# Anomaly Detection

In this notebook, you will get familiar with Anomaly Detection and Active Learning. Let us start by importing the necessary packages. While solving the exercises, feel free to import additional functionality or packages if required.

In [3]:
import numpy as np

import seaborn as sns
import matplotlib.pyplot as plt
%matplotlib inline

## Functions needed in this notebook

Run the following cell **WITHOUT** changing anything.

In [4]:
def plot_decision_boundary(trained_classifier, X, y=None):
    # plot variables
    margin_size = 0.1
    steps=100
    
    # ranges
    x_min, x_max = X[:, 0].min(), X[:, 0].max()
    y_min, y_max = X[:, 1].min(), X[:, 1].max()
    x_range = abs(x_max - x_min)
    y_range = abs(y_max - y_min)
    
    xmin, xmax = x_min - margin_size * x_range, x_max + margin_size * x_range
    ymin, ymax = y_min - margin_size * y_range, y_max + margin_size * y_range
    
    # make the meshgrid based on the data 
    xx, yy = np.meshgrid(
        np.linspace(xmin, xmax, int(steps)),
        np.linspace(ymin, ymax, int(steps)))
    X_mesh = np.c_[xx.ravel(), yy.ravel()]

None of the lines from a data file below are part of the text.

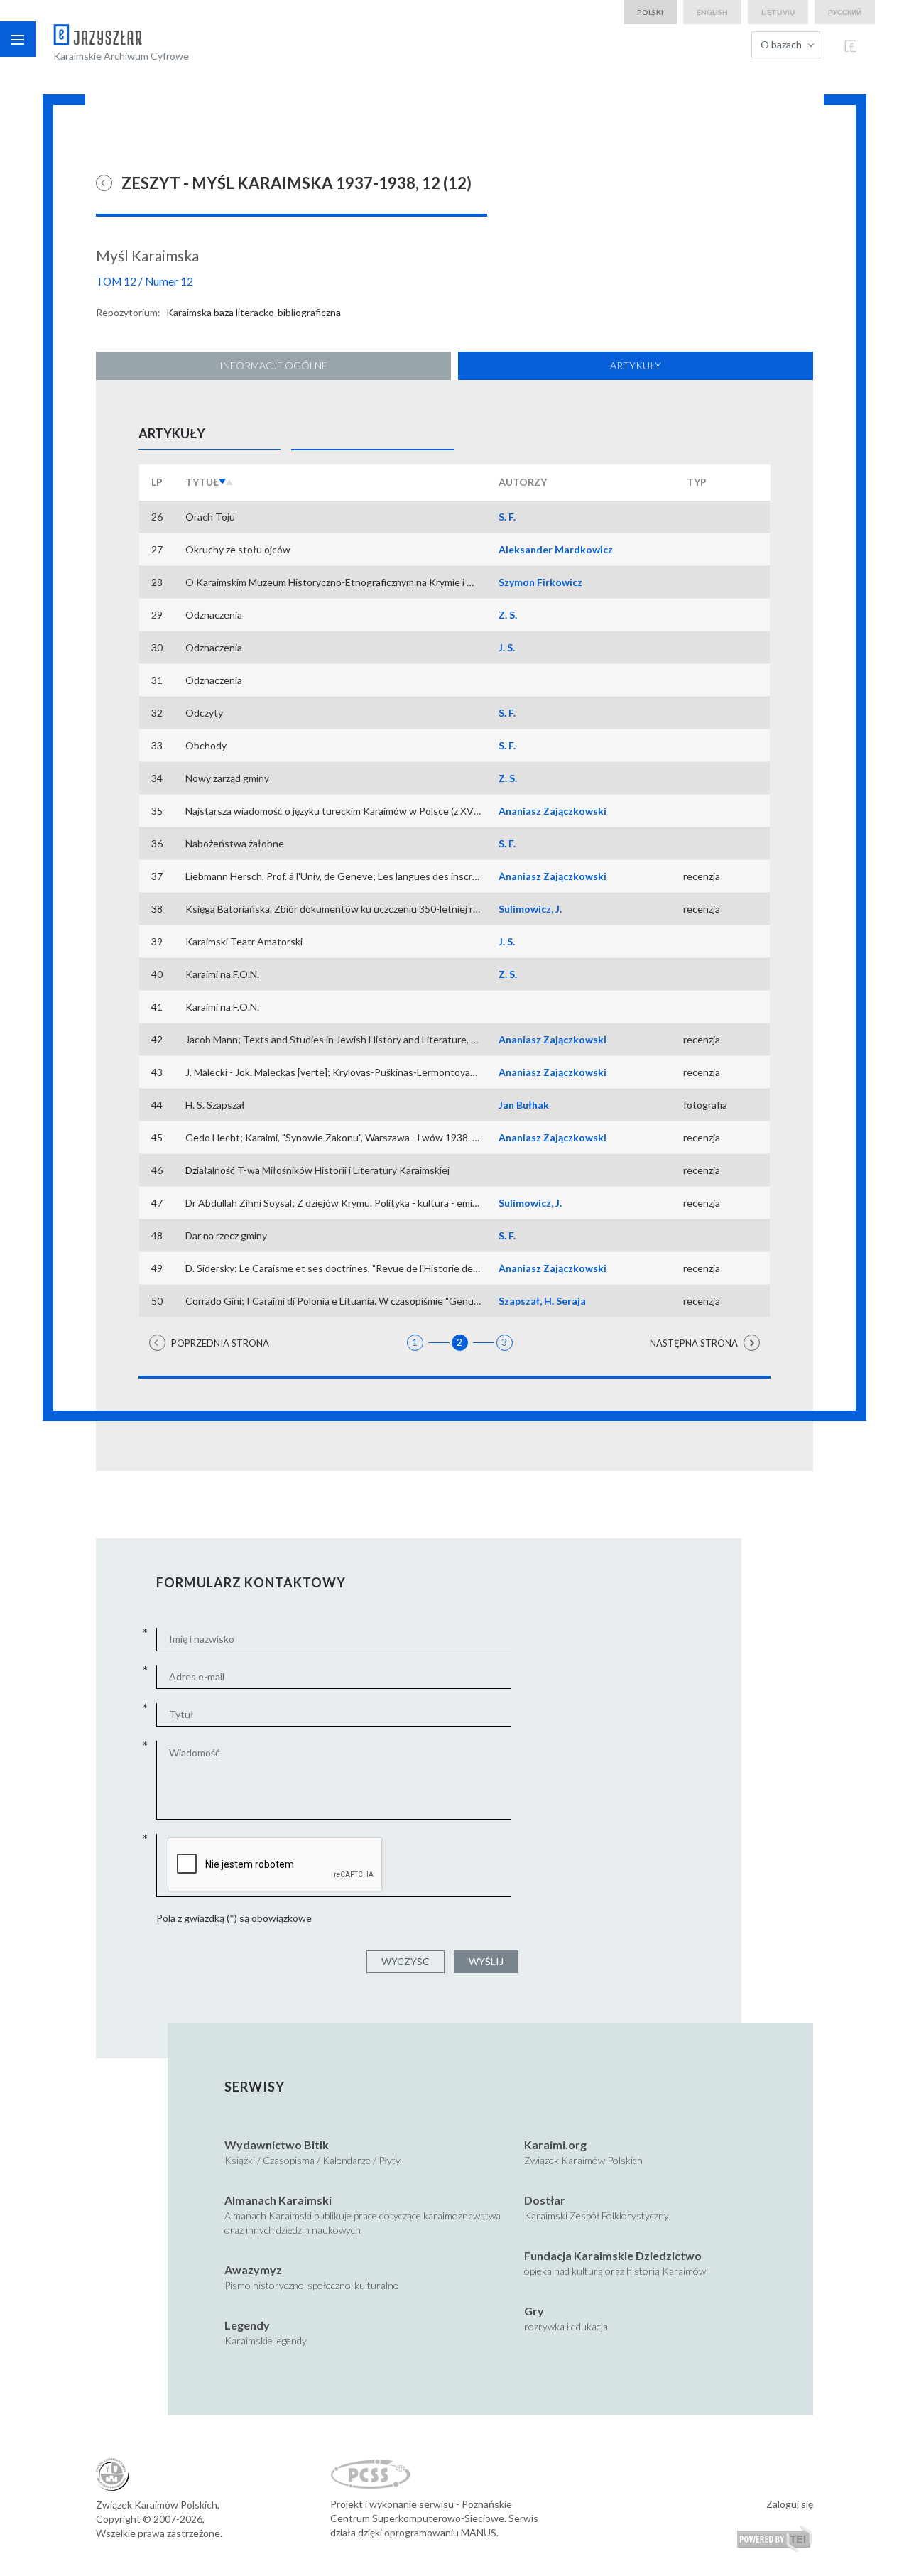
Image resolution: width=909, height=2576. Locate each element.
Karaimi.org (555, 2144)
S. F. (507, 517)
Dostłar (544, 2200)
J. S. (507, 647)
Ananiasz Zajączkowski (552, 811)
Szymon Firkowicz (540, 582)
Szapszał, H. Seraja (542, 1301)
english (712, 12)
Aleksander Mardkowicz (556, 549)
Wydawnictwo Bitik (276, 2144)
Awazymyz (253, 2269)
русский (844, 12)
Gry (534, 2310)
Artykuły (635, 365)
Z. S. (508, 615)
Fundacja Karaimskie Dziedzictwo (613, 2255)
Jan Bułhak (524, 1105)
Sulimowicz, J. (530, 909)
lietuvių (778, 12)
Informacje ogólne (273, 365)
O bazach (781, 44)
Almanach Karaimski (278, 2200)
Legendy (247, 2325)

    # predict for the mesh
    Z = trained_classifier.predict_proba(X_mesh)[:, 1]
    Z = Z.reshape(xx.shape)
    
    # plot the figure
    plt.figure(figsize=(13, 10))

    # plot the contour
    plt.contourf(xx, yy, Z, cmap=plt.cm.coolwarm, vmin=0.0, vmax=1.0, alpha=0.8)
    plt.colorbar()

    # plot the points
    if y is not None:
        for l in [0, -1, 1]:
            ixl = np.where(y_pred == l)[0]
            plt.scatter(X[ixl, 0], X[ixl, 1], color=plot_colors[l], marker=plot_markers[l])
    else:
        plt.scatter(X[:, 0], X[:, 1], edgecolors="k")
    plt.grid(alpha=0.25)
    plt.title("Decision boundary: red = more anomalous, blue = more normal")
    plt.show()

## Data: Artificial Dataset

For this session we generate our own dataset. Because the goal is to plot the data along with the next steps, the dataset will have only 2 features. In Anomaly Detection the majority of the data is considered as normal, while anomalies represent a small percentage of the total amount. Here, we will set the proportion of normal examples to 95% (class prior). By initializing the random seed of the *numpy* package, we make sure that everyone generates the same dataset.

In [5]:
np.random.seed(1)
class_prior = 0.95

# X
n1 = 200
n2 = 400
n3 = 500
n4 = 50
nn = n1 + n2 + n3 + n4
na = int(nn * (1.0 - class_prior))
X = np.vstack((
    np.random.uniform(low=[2, 12], high=[8, 18], size=(n1, 2)),
    np.random.multivariate_normal([7, 5], [[0.2, 0], [0, 0.2]], n2),
    np.random.multivariate_normal([10, 11], [[0.3, 0.4], [0.4, 3]], n3),
    np.random.multivariate_normal([12, 8], [[0.05, 0], [0, 0.05]], n4),
    np.random.uniform(low=[0, 0], high=[15, 20], size=(na, 2)),
))

# y: when the label of an example = 0, it means we do not know its label
Y = np.zeros(len(X), dtype=int)

# let's assume we know 50 normal examples... (label = -1)
rand_ix = np.random.choice(nn, 50, replace=False)
Y[rand_ix] = -1

# ... and 5 anomalous examples (label = 1)
Y[-5:] = 1

# colors and symbols
PLOT_COLORS = {1: "tab:red", -1: "tab:green", 0: "tab:blue"}
PLOT_MARKERS = {1: "^", -1: "*", 0: "o"}

**EXERCISE:** Plot the data in a scatter plot to visually check its structure. You can set the color and the marker of the examples (points) using the given dictionaries `PLOT_COLORS` and `PLOT_MARKERS` 

In [6]:
# SOLUTION






**QUESTION 1:** Can you intuitively identify the points that look like outliers/anomalies when looking at the scatter plot?

In [7]:
# ANSWER

## Anomaly detection: k-nearest neighbour outlier detection (kNN)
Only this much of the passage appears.